Giuseppe inizia a lavorare a mare giovanissimo ma già allora il pallone era parte della sua vita: «Prima che facessi la vita del pescatore giocavo a calcio nella squadra locale che si chiamava Costa Gaia, a San Vito non mi pagavano, non ho mai giocato a San Vito per soldi ma per passione, per il piacere di giocare per il mio paese; nel mentre andavo a scuola, ho fatto la terza media qui a San Vito, poi ho frequentato il primo anno di Ragioneria a Trapani ma per motivi finanziari e anche di poca volontà mia non ho più continuato. Con papà sono andato a lavorare quando ho smesso di studiare, all’inizio andavamo a pescare con lo specchio [2], poi lui divenne troppo anziano e non poté più lavorare per motivi di età e salute e così la sua professione la continuai io, ho imparato, ho fatto lo specchiaiolo con barchette da 20 palmi [3], il motore serviva solo per spostarci da un posto all’altro ma per il tipo di lavoro che facevamo con lo specchio non serviva perché ci muovevamo a remi, io inizialmente mi mettevo ai remi e papà guardava a mare, poi abbiamo preso un altro marinaio e io mi sono messo con lo specchio dalla parte opposta della barca rispetto a papà, così potevo imparare, mi diceva mio padre “guarda bene quello che io sto facendo, solo così puoi imparare il lavoro”. Noi con lo specchio prendevamo tutti i pesci di scoglio, saraghi, ombrine, cernie, occhiate, i fondali di allora secondo l’esperienza che posso avere oggi erano molto più puliti, non c’era questo inquinamento, questi problemi economici che adesso abbiamo non esistevano perché c’erano i pesci e la pesca era un’altra cosa, ci si campava … oggi non più».
Barche e campi di calcio erano il mondo di Peppiceddo, due realtà che lui riusciva a far convivere grazie ad una passione enorme supportata da una condizione fisica straordinaria.
«Quando giocavo col San Vito in Prima categoria alle volte finivo di lavorare a mare giusto in tempo, scendevo dalla barca e andavo direttamente a giocare, ero già iscritto nell’elenco dei calciatori, entravo in squadra subito, non facevo nemmeno il riscaldamento, noi vivevamo un calcio, come posso dire, non professionale, non come oggi che anche in Lega giovanile già sembrano tutti professionisti, una volta questa cosa non esisteva, ci potevamo permettere di giocare senza fare allenamento prima, senza riscaldamento, senza massaggi, senza niente, giocavamo così … per me veniva prima il lavoro e poi il calcio, ma forse era sbagliato perché con le qualità che avevo avrei dovuto pensare prima al calcio».

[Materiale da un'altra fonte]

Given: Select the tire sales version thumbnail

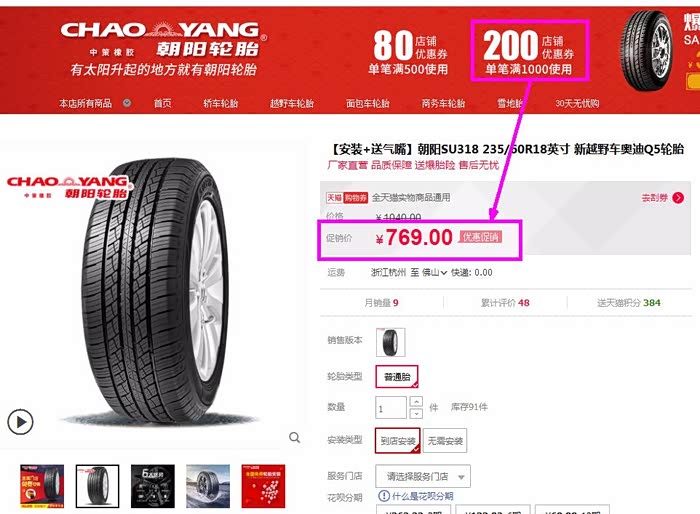Looking at the screenshot, I should 391,342.
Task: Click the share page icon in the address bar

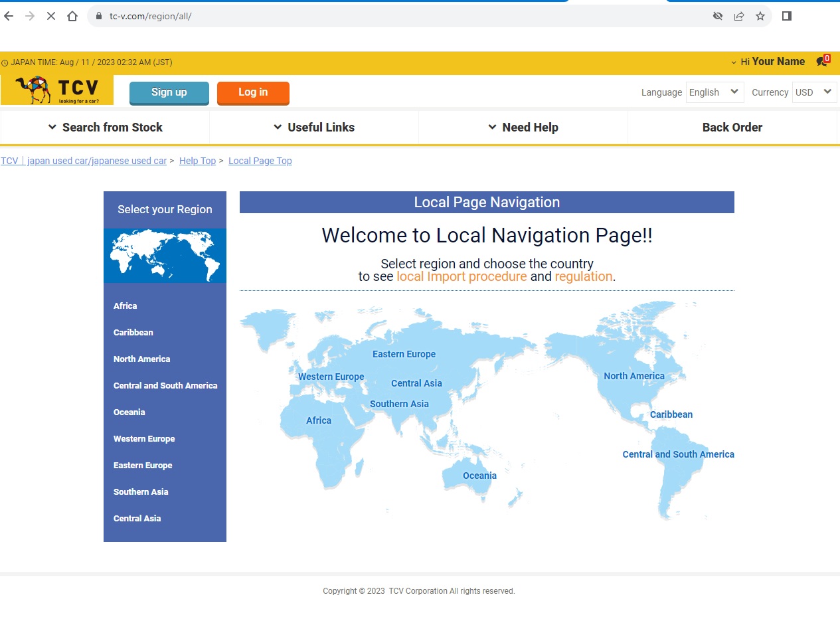Action: point(739,16)
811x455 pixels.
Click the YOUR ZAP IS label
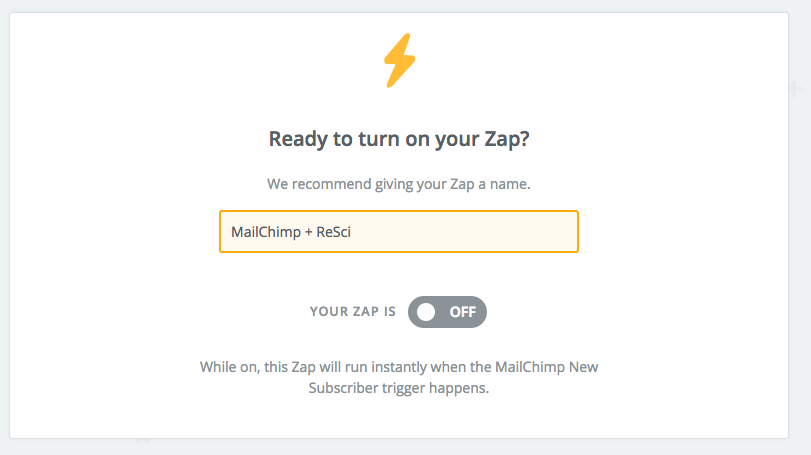(353, 312)
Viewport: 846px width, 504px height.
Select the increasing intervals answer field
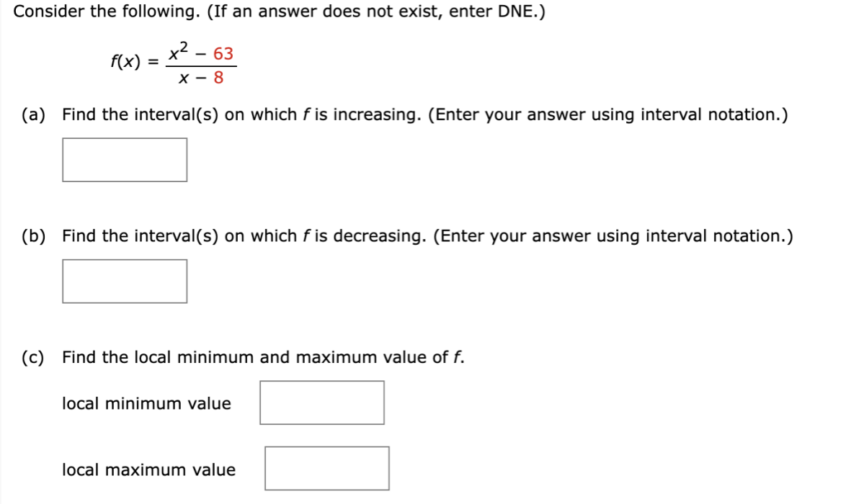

“Diventavo marinaio, ero pronto per partire …”
Il salto di categoria per il giovanissimo centrocampista sanvitese è arrivato presto, e con esso i primi guadagni.
«Sono venute persone, dirigenti sportivi che mi conoscevano, mi avevano visto giocare col Costa Gaia e mi volevano nelle loro squadre. Prima con l’Alcamo che era in serie D ma lì ci sono stato poco, soprattutto la mia carriera di giocatore si è svolta col Salemi che militava nella Promozione. Allora c’erano Promozione, serie D e serie C, poi la B e la A, non c’erano tutte queste categorie di oggi, quindi la serie D era già davvero quasi per i professionisti, ho giocato anche con la Rappresentativa dei semi professionisti siciliana. Avevo uno stipendio di circa 330.000 lire al mese che in quegli anni era un ottimo stipendio perché lo stipendio di un muratore era di 300.000 lire, 10.000 lire al giorno, però io facevo due professioni, ero calciatore e poi andavo a lavorare a mare con mio babbo. Come conciliavo le due cose? Facevo gli allenamenti di pomeriggio a Salemi e le partite la domenica, prima andavo a lavorare la notte, mi alzavo a mezzanotte e mezzo, l’una, e la mattina tornavo a terra e poi prendevo l’autobus per raggiungere la sede della partita, dormivo sopra il bus per riposare prima di giocare. Capisco che questa era una cosa che non tutti avrebbero potuto fare, ma per me era normale. Giocavo bene, ero molto apprezzato e tanti mi dicevano che avevo qualità superiori ad altri giocatori, insistevano che potevo andare a giocare in altre categorie superiori ma io per motivi di lavoro, per motivi finanziari, non sono mai andato, non ho mai scelto di andare. Questo forse è stato un mio grande errore».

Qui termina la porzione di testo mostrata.